CommentsSignac considered his Andelys pictures his breakthrough and thus gave them all to close friends, including one to Camille Pissarro and another to the art critic Félix Feneon (literature reference by him in the above tear sheet). Signac gave the present work to his friend Charles Toquet. Toquet eventually sold this picture to Gaston Levy, a prominent French collector who became Signac’s greatest benefactor eventually owning about 200 works by the artist. Levy was a very successful man, founding the Monoprix supermarket chain in France, and amassed a legendary collection, which went up for auction on 17 November 1932 (“The G.L. Sale”). It is believed that this picture was sold at that time to Wildenstein, who, as was their custom, had it relined. The picture sold in 1939 to Keith Murdoch, Rupert Murdoch’s father. Murdoch lent it to the very famous 1939 Herald Exhibition of French and British Contemporary Art which traveled throughout the country. Easily the most important art exhibition in the history of Australia, the Herald Exhibition introduced pictures by many of the Impressionist and Modern artists and kept them in Australia through the war. As momentous as this show was, it divided the community, and caused some critics, including J. S. MacDonald, director of the National Gallery of Victoria, to label the artists “degenerates and perverts.” The work then stayed in Australian collections until it was finally sold to the current owner, an American.

Les Andelys L'île à Lucas was painted was painted from June to July in the summer of 1886, a pivotal year not only in Signac’s art, but also in the development of the Neo-Impressionist movement. By the early months of 1886 Georges Seurat finished his now celebrated painting Une dimanche apres-midi a l’ille de la Grande Jatte, which caused a sensation when exhibited at the Eighth (and final) Impressionist Exhibition in May 1886. It was also in 1886 that Signac painted his first Divisionist (or Pointillist) compositions, and that the term “Neo Impressionism” was first published in an article written by the art critic (and friend of Signac’s) Felix Feneon.

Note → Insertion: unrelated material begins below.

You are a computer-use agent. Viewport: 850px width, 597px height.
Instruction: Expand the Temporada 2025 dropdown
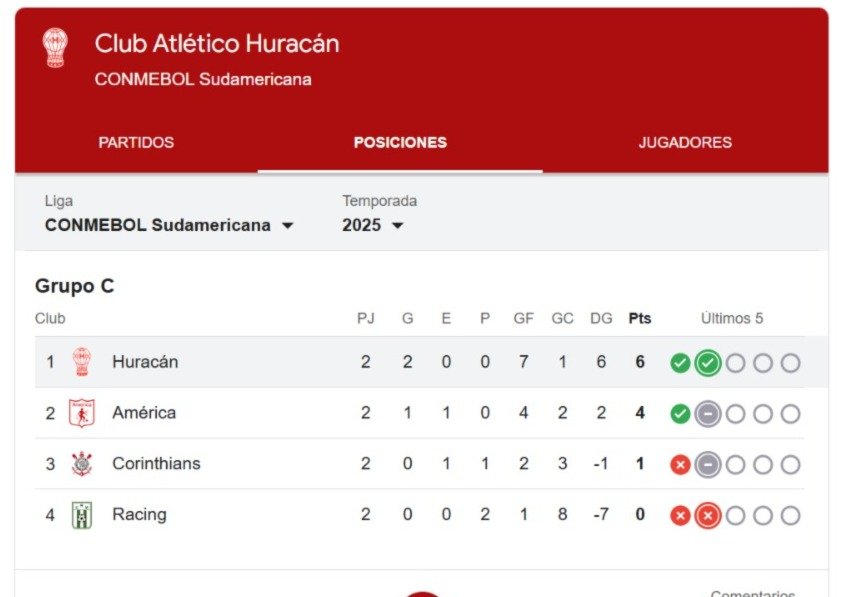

It was this revolutionary chain of events that set the stage for Signac’s works executed during the summer of 1886. In June of that year Signac went to Les Andelys, a village on the river Seine near Rouen, some hundred kilometers from Paris, characterized by steep white chalk cliffs partially covered in vegetation. He was later joined by Lucien Pissarro, and the two artists spent the summer there painting the local scenery. Paul Signac executed ten oil paintings of Les Andelys, two of which, including the present work, were shown in the 1886 Salon des Artistes Independants; while four others were shown at the 1887 exhibition. Three of the ten works from this group now belong to major international museums. (The Art Institute of Chicago and the Musee d’Orsay in Paris are two of those museums). Signac was involved in establishing the first Salon in 1884, and from then on exhibited there annually. It was while organizing the first Salon that he met Georges Seurat, Charles Angrand and Henri Cross, all of whom were to become key figures in the Neo-Impressionist movement.

When exhibited at the 1886 and 1887 Salons, Signac’s views of Les Andelys, including the present work, received wide critical acclaim. They were praised for their extraordinary luminosity, and the complexity of composition the artist was able to achieve using small dabs of paint. The critic Paul Adam wrote that the dots in Signac’s paintings had become more refined and varied.

Among Paul Signac’s paintings of the 1880s, the ones executed at Les Andelys are among his brightest and boldest in his treatment of color, inspired by the rich and varied coloration of the local scenery. Their characteristic combination of blue, green and orange tones renders these works even brighter and more luminous than Signac’s depictions of the Mediterranean coast executed during his first trip to Collioure in 1887.